# TASK STATEMENT:
Find and copy every line in the records that includes the string "computer".

(Items from a dataset)
---+---

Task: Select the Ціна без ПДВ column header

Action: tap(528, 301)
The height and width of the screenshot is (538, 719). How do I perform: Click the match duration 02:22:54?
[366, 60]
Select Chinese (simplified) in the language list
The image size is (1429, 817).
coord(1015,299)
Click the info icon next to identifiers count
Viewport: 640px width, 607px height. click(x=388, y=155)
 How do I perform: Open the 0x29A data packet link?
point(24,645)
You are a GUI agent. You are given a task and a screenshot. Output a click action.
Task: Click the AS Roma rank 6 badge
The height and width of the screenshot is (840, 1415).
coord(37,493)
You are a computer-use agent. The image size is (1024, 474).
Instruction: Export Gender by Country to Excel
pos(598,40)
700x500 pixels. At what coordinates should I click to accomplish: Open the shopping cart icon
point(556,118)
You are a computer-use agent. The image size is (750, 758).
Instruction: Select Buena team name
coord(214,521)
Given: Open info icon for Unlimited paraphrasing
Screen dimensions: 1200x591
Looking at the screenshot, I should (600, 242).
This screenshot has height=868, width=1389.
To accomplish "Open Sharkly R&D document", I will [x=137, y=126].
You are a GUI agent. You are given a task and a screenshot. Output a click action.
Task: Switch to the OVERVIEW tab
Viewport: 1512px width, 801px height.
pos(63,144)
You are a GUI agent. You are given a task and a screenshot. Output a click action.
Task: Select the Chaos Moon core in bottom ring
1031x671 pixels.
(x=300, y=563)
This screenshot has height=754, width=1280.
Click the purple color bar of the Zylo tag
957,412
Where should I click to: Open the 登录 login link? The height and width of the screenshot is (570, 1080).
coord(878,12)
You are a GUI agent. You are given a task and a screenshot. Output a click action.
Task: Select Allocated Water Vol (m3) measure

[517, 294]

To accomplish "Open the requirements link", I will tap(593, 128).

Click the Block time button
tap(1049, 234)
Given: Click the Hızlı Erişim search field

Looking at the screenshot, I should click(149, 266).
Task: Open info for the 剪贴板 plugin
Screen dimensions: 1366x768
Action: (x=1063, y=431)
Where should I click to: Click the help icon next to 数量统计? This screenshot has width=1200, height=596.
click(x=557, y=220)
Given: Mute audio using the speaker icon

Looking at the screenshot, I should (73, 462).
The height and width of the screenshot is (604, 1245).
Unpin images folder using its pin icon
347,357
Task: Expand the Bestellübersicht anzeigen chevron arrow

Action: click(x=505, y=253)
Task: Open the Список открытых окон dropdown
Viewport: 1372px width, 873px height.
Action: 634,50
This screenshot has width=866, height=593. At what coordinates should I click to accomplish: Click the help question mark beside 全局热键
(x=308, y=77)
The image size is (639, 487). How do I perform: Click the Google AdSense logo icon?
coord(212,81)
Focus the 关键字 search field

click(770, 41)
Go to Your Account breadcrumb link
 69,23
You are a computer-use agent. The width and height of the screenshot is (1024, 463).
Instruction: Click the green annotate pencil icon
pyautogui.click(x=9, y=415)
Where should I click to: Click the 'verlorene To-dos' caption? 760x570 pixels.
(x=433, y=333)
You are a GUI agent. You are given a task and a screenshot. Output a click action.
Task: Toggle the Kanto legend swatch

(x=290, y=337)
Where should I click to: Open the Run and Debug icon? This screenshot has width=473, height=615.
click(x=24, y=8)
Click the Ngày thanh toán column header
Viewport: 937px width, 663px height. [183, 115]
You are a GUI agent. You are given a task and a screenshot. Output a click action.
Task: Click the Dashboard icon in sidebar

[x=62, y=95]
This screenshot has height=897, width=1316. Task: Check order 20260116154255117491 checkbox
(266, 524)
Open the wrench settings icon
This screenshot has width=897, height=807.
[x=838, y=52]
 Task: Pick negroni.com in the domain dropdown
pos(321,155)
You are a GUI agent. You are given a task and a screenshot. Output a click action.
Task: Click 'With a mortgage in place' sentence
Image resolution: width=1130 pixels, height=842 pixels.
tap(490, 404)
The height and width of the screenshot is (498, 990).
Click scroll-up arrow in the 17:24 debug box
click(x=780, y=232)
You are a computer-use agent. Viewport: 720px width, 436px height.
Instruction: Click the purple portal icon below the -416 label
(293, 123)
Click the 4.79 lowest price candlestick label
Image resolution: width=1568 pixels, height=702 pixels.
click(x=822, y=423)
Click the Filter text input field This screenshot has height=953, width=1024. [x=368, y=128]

---+---

# SOLUTION TO THIS EXERCISE:
You are a computer-use agent. The image size is (1024, 474).
You are a computer-use agent. The image size is (750, 758).
You are a computer-use agent. The width and height of the screenshot is (1024, 463).
You are a computer-use agent. Viewport: 720px width, 436px height.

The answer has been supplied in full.